Health secretary Andrew Lansely is an identikit Blair, favouring competition on quality, rather than price. We know what quality doesn’t look like (Mid Staffs, Maidstone, ten percent of general practices) but very rarely to patients get a seamless service throughout the NHS with no unnecessary visits, waits, harm or duplication. Lansely’s mantra is ‘no decision about me, without me’ but most patients are clueless about the reforms, have no representation in the GP consortia and are not being consulted about how to improve services or how an increasingly tight budget should be spent.

In the event, the BMA bottled it, deciding not to oppose the Health Bill just to shout grumpily at it. The BMA will never strike, even if the members were brave enough to call for it, but Lansley knows that without the engagement, support and leadership of doctors, his reforms are doomed.
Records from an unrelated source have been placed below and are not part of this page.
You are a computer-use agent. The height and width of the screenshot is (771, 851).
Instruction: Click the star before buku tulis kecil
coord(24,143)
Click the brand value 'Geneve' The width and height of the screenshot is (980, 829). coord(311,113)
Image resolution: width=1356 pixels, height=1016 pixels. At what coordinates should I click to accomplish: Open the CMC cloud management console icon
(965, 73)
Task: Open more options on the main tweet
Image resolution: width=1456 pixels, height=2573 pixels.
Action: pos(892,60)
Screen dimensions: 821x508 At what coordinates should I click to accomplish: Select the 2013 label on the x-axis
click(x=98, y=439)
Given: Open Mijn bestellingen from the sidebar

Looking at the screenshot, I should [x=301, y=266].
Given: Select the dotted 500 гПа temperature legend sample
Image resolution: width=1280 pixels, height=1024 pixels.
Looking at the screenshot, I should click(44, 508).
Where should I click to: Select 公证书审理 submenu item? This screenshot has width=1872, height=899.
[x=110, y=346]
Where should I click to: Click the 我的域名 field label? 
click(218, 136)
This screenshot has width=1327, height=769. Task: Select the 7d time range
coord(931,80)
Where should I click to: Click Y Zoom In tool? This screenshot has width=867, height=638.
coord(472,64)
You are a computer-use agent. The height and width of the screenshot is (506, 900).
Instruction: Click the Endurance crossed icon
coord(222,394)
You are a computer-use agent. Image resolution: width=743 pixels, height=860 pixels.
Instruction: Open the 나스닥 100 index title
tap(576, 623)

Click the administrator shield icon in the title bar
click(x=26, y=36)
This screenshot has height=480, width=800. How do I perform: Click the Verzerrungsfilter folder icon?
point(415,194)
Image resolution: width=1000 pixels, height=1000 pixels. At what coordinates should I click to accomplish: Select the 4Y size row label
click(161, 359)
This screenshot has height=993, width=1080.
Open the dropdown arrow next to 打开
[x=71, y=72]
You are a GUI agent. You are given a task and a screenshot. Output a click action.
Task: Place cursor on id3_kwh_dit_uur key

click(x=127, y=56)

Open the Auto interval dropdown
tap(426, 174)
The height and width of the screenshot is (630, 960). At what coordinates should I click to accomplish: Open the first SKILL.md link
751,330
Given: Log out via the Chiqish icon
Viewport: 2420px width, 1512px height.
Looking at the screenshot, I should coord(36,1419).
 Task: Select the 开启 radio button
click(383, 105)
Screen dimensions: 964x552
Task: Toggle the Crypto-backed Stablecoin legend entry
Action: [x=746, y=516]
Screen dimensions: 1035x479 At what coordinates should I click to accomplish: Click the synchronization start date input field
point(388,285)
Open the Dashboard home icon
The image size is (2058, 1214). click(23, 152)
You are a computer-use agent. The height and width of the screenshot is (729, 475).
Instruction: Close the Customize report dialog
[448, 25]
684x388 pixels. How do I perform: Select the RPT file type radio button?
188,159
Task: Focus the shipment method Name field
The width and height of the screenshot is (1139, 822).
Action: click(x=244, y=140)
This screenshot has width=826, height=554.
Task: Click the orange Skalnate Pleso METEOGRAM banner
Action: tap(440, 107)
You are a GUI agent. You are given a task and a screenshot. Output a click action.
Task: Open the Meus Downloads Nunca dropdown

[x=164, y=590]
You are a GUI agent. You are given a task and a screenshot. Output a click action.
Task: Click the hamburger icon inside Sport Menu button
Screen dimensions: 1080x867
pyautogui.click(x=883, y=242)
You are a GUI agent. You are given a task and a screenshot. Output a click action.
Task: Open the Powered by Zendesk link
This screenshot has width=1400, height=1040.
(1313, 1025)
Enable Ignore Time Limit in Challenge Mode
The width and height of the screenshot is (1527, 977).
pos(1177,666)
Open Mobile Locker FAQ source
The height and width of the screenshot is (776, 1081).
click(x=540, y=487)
The Health Bill is ridiculously complicated and policy is being made up on the hoof, but there is no escaping the cuts in services that the financial crisis has precipitated. GPs in consortia are not keen to put their heads above the parapet to announce that local services will have to merge or close simply because there is no money, and are hoping Primary Care Trust managers will do the dirty work before they go under.

If the Government sticks to its budget, closures are inevitable in the next five years, particularly of hospital services. The only way of avoiding harm to patients is for the rest of the NHS to collaborate to try to redistribute the workload. But the market system won’t allow this. Foundation Trust hospitals have been cut free from Whitehall and some are sitting on substantial profits that they aren’t sharing with their impoverished neighbours. Hospitals with huge PFI debts simply aren’t viable in the long term. Patients want the cosy certainty of good quality healthcare on the doorstep when they need it, but unless there is huge investment in community services this isn’t going to happen. The NHS was founded on a pooled-risk principle, where the healthy and rich subsidise the unlucky and feckless. If it focuses on collaboration and prevention, it might just survive as a patchy provider for all. If it allows Foundation Trusts, private companies and GP consortia to chase and keep profits, then you wouldn’t want to be unlucky or feckless.